The Rexburg resident has a hard time hearing and seeing, so he leans forward as he talks, his wide-brimmed hat shading a face etched with the lines of age, sun and a smile. He sits near his booth, surrounded by iron flowers and welded piglets, while a mother goose and her goslings bounce gently in the breeze on legs made from metal springs.
Shirley said he works with his family members to find the old metal he works with, which is getting progressively more difficult to locate. He said for the most part, his son does the welding while he comes up with the ideas.
“I can’t sleep at night,” Shirley said. “I’m always dreaming this stuff up.”
Shirley was one of the 60 artists chosen for the Eagle Rock Art Guild’s 64th annual Sidewalk Art Festival this past weekend. Booths lined the Snake River in Idaho Falls, with vendors selling creations such as watercolor paintings, jewelry constructed from silverware, ceramics, framed photography, carved fishing nets, clay birds, glass-blown pendants, and handcrafted wind chimes.
While some of the artists are local, many came from states scattered across the country. Maine resident Susan Hutton came to exhibit and sell jewelry as part of series of art shows she planned in order to explore this side of the country.
As a single mother, Hutton said she has had pressure to choose a more lucrative career but can’t escape her drive to create, saying it’s not just an outlet but “a way of being.” Hutton said she even brought her knitting along to the show just in case she got bored.
“I may not get rich but when I wake up in the morning, I want to do what I’m doing,” Hutton said.

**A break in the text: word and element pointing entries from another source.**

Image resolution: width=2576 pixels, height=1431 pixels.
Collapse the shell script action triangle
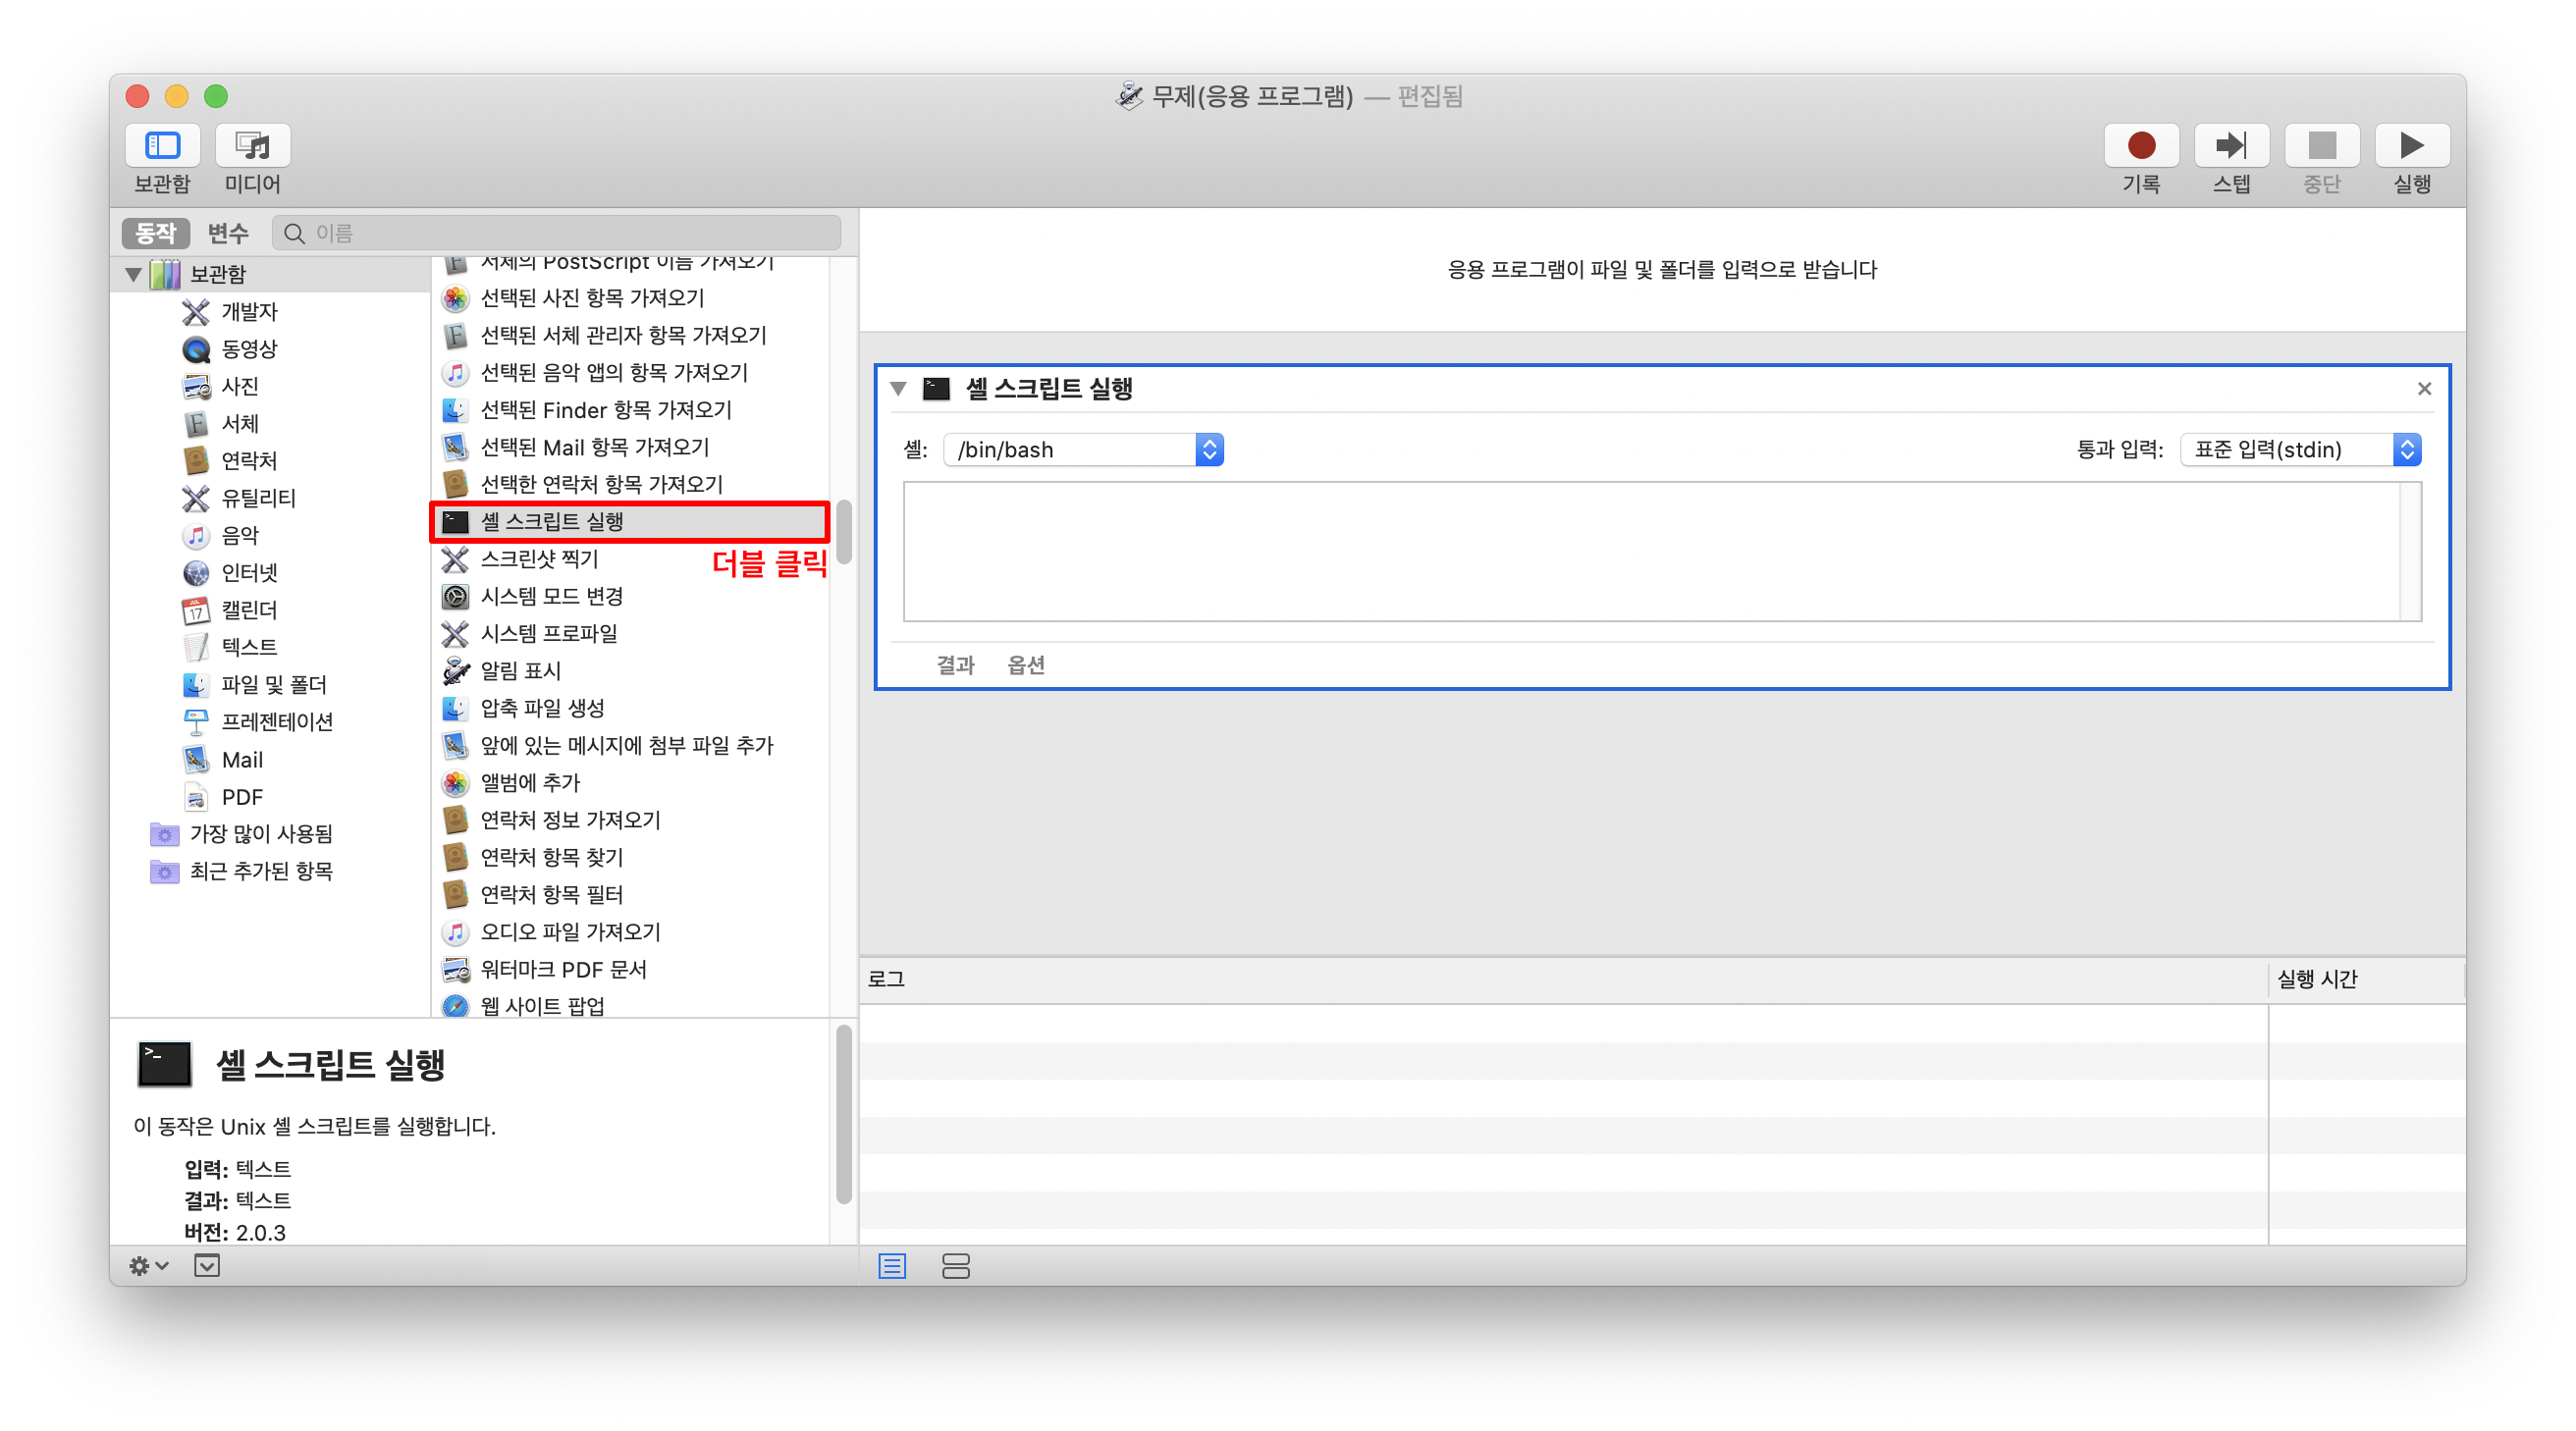[x=898, y=389]
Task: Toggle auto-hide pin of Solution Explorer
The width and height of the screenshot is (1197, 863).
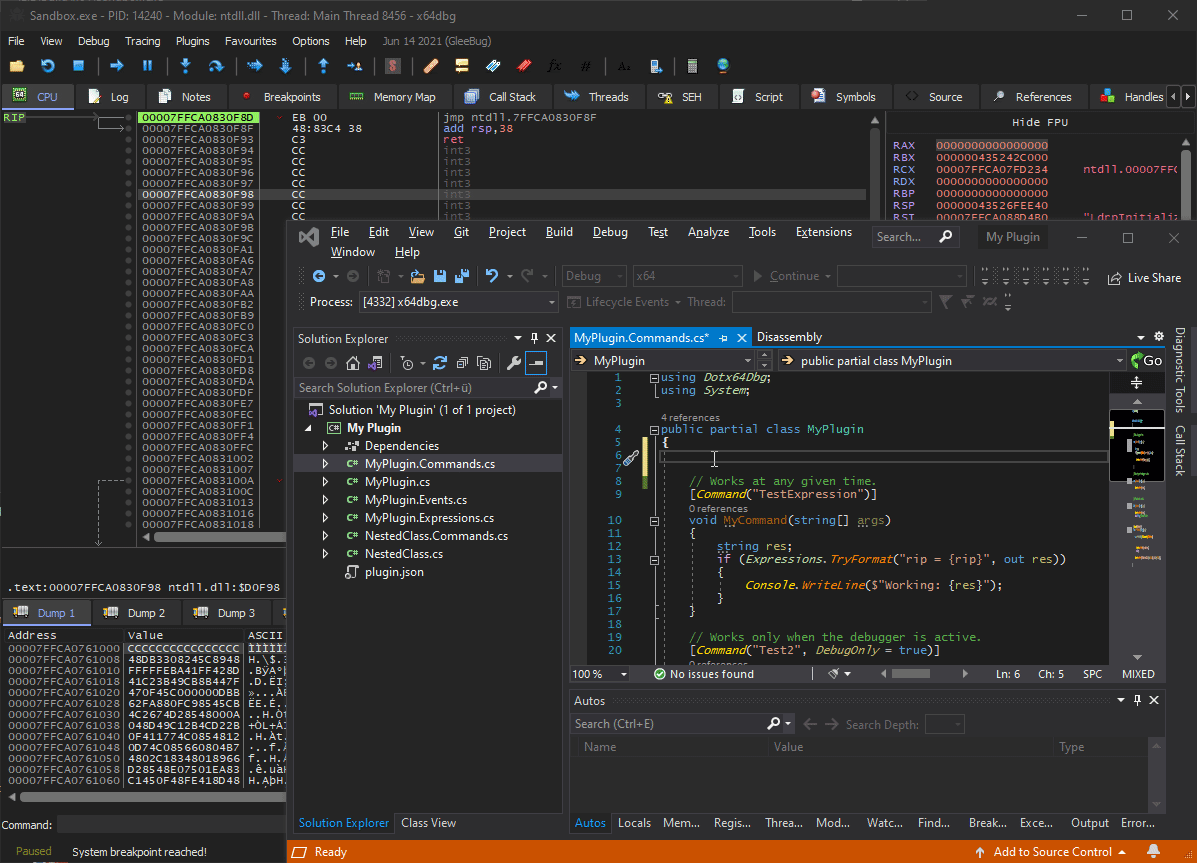Action: coord(535,338)
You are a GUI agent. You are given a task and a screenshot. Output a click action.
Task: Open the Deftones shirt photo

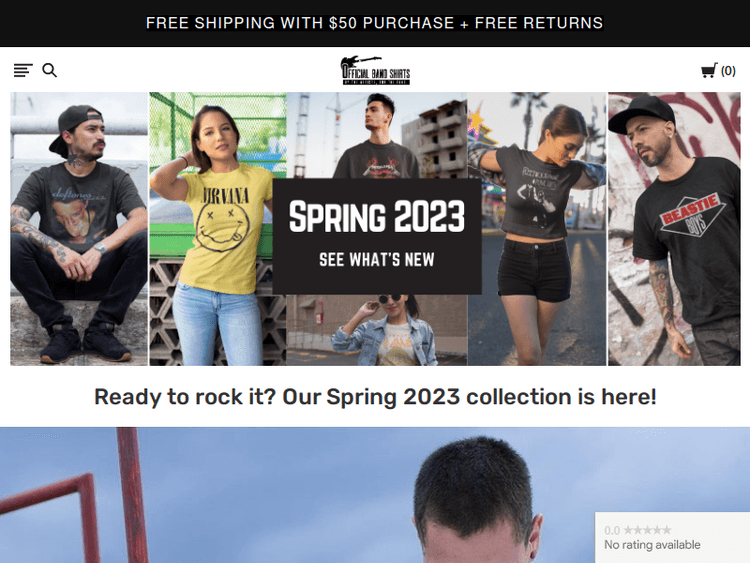pos(79,229)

Utah resident Emily Edmunds is a lifelong artist. She works with pen and ink, with her pop-art creations featuring hippos, bees, jellyfish and characters from the shows she watches.
Edmunds said she likes to “create work for younger people” and said she felt that if artists don’t work to interest children, then art shows will eventually become extinct.
“My art tends to be a little more youthful in hopes that kids find it inspiring and want to do the same thing,” Edmunds said.
Overall, event coordinator and Eagle Rock Art Guild President Deanna French called the art festival a success. She attributed it to the “outstanding art” and good weather.
“I thought, and was told by several people, that it was one of the best shows we’ve had for several years,” French said.
French expressed her thanks to the artists, food vendors, sponsors, the parks and recreation department, and art guild members.